*Selected passage*

Leigh Mc Closkey, Irene Miracle, Sacha Pitoeff, Alida Valli, Feodor Chaliapin Jr, James Fleetwood.
Directed by Dario Argento.
Inferno is one of many horror films made by the master of Italian horror, Dario Argento. (His daughter Asia Argento has continued in this vein in some of her films though she has become an international actress. She appeared in a number of her father’s early films.)
This film is something of a sequel to Suspiria. It opens in New York with a young woman reading a book and discovering three evil mothers who weave their spells of witchcraft and evil and have to be combated. She contacts her brother studying music in Rome and enlists his help.
The film has a slight plot but is very strong in horror and tense atmosphere.
1. The reputation of Dario Argento during the 70's? A stylish maker of horror thrillers? The focus on violence, gore, knife-wielding? An enclosed world of garish colours? His interest in fear, shock, suspense? The natural? The occult? An interesting example of his baroque work?

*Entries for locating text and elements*
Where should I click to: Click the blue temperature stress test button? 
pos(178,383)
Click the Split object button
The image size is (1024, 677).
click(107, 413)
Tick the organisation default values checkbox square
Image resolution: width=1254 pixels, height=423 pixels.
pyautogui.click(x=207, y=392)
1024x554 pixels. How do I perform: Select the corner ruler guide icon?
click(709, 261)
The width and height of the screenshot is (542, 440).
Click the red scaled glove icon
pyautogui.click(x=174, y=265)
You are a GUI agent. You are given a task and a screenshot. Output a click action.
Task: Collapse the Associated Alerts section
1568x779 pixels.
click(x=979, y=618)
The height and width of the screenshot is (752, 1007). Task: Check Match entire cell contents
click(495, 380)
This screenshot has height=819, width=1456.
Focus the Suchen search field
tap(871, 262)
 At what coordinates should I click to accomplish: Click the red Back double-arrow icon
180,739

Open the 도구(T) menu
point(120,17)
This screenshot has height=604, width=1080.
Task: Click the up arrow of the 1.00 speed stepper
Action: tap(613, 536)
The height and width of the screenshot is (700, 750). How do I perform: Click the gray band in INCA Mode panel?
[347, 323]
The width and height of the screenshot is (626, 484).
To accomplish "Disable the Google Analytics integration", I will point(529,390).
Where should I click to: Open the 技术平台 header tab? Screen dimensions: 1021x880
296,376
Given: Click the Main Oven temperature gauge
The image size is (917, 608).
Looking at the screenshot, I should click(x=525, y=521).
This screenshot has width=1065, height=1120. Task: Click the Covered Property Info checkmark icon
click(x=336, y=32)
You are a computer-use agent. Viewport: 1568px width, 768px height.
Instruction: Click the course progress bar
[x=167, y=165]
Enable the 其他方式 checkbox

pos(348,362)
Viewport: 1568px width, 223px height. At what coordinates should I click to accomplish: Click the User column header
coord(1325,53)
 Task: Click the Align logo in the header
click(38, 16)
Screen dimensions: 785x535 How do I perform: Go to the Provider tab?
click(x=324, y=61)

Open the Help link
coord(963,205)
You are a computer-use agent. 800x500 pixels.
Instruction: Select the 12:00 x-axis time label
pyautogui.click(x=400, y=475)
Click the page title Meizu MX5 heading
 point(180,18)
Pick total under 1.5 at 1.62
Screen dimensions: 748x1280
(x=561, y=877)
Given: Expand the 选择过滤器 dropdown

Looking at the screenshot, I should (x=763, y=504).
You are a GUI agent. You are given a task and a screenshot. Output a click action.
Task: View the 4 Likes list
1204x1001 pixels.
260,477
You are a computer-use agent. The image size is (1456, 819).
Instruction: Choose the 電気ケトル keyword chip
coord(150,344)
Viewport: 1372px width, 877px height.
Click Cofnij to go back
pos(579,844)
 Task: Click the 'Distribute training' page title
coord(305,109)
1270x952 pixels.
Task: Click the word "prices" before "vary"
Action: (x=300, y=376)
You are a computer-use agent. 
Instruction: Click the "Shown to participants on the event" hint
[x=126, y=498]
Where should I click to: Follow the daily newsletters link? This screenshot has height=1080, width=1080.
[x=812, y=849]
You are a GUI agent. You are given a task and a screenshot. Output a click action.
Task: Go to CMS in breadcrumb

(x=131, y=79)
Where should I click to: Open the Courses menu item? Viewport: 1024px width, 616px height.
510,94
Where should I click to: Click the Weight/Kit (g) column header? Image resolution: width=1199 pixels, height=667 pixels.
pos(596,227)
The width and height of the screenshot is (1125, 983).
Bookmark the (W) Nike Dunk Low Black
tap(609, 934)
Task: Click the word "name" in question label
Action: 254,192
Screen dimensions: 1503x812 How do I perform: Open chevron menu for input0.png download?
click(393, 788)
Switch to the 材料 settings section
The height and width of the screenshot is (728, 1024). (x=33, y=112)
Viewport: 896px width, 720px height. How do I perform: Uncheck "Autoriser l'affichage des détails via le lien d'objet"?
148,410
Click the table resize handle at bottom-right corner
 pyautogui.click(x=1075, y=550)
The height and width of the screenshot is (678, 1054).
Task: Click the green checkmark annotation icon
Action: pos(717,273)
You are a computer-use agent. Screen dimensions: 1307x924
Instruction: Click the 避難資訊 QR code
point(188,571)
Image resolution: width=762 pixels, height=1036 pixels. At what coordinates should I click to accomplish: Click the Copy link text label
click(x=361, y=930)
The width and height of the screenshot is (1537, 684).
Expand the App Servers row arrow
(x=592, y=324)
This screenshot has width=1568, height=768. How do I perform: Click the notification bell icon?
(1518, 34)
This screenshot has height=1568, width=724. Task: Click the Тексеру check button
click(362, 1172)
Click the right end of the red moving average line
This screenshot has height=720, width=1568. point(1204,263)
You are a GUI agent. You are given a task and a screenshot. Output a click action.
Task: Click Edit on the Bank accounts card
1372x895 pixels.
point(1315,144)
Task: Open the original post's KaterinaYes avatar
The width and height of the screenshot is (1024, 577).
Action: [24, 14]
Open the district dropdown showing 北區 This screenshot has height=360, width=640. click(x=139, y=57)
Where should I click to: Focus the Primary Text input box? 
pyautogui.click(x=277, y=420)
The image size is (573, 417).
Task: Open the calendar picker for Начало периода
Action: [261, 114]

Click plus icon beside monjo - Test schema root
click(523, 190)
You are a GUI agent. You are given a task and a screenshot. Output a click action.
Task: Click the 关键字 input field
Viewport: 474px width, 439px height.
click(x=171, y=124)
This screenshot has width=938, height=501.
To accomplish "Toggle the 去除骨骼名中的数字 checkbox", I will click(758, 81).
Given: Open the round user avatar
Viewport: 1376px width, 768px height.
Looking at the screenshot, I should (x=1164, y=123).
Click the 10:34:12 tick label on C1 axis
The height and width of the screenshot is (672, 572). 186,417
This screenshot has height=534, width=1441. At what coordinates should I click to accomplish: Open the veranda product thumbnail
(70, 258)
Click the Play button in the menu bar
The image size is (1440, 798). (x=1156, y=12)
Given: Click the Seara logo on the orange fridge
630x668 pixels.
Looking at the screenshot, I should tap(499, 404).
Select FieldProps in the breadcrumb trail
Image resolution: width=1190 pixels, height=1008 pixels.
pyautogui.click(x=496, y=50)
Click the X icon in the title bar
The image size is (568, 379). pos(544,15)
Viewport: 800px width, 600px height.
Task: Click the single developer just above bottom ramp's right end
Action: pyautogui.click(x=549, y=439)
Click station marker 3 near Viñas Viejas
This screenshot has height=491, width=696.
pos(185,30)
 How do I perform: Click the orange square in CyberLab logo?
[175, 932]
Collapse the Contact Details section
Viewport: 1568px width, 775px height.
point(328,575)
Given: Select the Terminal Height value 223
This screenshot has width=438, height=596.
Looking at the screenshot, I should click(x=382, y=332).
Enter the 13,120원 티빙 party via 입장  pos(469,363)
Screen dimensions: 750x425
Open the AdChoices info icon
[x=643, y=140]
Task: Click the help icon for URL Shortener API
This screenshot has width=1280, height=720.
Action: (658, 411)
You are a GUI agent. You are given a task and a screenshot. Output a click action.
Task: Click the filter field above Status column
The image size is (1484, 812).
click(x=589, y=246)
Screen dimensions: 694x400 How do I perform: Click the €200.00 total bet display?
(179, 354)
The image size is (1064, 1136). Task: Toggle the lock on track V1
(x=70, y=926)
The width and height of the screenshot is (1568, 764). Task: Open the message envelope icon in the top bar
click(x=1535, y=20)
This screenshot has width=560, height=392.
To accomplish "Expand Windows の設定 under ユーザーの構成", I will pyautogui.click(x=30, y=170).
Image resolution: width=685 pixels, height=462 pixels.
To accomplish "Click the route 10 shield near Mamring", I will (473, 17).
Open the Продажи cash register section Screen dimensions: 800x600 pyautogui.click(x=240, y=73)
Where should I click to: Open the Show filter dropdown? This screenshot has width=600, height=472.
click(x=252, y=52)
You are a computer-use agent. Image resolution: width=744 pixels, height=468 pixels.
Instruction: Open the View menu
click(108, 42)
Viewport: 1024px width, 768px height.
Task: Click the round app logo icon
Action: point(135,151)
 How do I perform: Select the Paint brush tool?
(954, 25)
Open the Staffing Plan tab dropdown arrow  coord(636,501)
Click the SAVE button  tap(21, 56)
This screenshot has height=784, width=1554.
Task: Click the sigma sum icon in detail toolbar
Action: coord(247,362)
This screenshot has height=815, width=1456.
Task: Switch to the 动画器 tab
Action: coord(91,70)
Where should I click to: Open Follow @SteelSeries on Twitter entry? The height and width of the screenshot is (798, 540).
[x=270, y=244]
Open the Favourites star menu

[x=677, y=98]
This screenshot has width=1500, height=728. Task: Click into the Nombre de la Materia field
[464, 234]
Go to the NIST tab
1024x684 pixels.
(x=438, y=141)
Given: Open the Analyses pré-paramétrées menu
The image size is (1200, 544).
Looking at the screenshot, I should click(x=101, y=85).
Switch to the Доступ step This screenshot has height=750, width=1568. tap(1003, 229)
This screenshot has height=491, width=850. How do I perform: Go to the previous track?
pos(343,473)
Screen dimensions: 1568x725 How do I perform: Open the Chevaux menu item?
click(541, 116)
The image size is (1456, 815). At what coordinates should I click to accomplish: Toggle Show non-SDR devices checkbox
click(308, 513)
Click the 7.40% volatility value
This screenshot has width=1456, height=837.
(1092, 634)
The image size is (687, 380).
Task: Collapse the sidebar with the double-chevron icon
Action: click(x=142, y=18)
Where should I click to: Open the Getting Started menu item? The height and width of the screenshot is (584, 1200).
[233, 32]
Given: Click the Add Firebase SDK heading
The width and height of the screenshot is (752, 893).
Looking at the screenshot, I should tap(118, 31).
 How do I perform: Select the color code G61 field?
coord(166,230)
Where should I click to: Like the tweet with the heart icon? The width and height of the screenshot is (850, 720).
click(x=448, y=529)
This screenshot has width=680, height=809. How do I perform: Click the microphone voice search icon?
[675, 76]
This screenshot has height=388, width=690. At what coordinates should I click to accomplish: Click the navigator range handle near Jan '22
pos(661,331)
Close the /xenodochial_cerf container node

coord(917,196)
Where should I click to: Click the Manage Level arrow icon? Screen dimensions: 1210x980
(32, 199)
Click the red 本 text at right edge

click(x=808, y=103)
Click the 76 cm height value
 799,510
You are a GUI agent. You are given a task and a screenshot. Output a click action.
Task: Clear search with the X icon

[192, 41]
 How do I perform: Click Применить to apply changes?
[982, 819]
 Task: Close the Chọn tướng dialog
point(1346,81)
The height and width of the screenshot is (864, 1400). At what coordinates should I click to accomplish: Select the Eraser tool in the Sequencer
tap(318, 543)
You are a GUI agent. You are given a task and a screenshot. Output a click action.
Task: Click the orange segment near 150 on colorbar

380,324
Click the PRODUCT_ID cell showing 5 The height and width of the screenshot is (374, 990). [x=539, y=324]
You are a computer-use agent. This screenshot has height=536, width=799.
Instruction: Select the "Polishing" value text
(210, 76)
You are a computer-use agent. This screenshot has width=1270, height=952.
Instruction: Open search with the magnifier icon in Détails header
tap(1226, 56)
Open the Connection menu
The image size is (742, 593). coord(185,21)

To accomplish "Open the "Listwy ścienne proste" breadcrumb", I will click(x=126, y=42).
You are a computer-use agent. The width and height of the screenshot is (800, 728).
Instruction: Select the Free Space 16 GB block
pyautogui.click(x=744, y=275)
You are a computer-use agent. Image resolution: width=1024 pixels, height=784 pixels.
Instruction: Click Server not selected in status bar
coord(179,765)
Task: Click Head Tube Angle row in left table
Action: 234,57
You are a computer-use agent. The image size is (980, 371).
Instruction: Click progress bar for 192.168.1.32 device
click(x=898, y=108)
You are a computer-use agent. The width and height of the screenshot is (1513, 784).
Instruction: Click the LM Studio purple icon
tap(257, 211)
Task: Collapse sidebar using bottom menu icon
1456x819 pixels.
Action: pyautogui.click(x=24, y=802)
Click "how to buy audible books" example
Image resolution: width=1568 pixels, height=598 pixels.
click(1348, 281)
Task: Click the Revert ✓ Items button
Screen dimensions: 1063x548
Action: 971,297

*To be done*
1. Based on the review of Inferno, decide whether each statement agrees with it: (a) the film opens in New York; (b) the young woman's brother is studying painting in Rome; (c) the film has a strong plot. Answer yes or no for each and quote the deciding words.
2. According to the review of Inferno, how many evil mothers does the young woman discover?
3. Resume the review of Inferno, writing on from its final line.

*Task-by-task outputs*
1.
(a) Yes: "It opens in New York with a young woman reading a book."
(b) No: "She contacts her brother studying music in Rome."
(c) No: "The film has a slight plot but is very strong in horror and tense atmosphere."

2. Three.

3.
2. The Italian horror styles? The Italian perspective ? international touch, characters, situations, the European background compared with the American?
3. The technical aspects of the horror film: the particular use of garish colours, lightings, shadows? The particular styles of decor: New York, Rome? The blend of reality, fantasy? Contrived atmosphere? The emphasis on the interiors? The importance of the special effects And their horror, speed? The editing for shock and pace? The elaborate musical score and its electronic effects from the director himself? The operatic aspects of Italian films, horror, characterisation and melodramatic situations? Impact on Italian audiences,
international audiences?
4. The emphasis on shocks and their ugliness, nightmare and the effect on the audience of participating and waking from a nightmare?
5. The analogies with opera and Italian melodrama? The fact that Mark was studying music and opera? the quotations from the operas? The world of opera and melodrama, like the world of this film, an enclosed world of its own?
6. How plausible was the plot? How credible the occult background? Audience believing in this material? The explanation of the book, the explanation of the three mothers? The background of alchemy? The houses and their sinister spirits? Architecture and appearances? The presence of evil? How did the film use the occult, old mythologies, audience curiosity (and the curiosities of its characters?), the mysteries and myths of death?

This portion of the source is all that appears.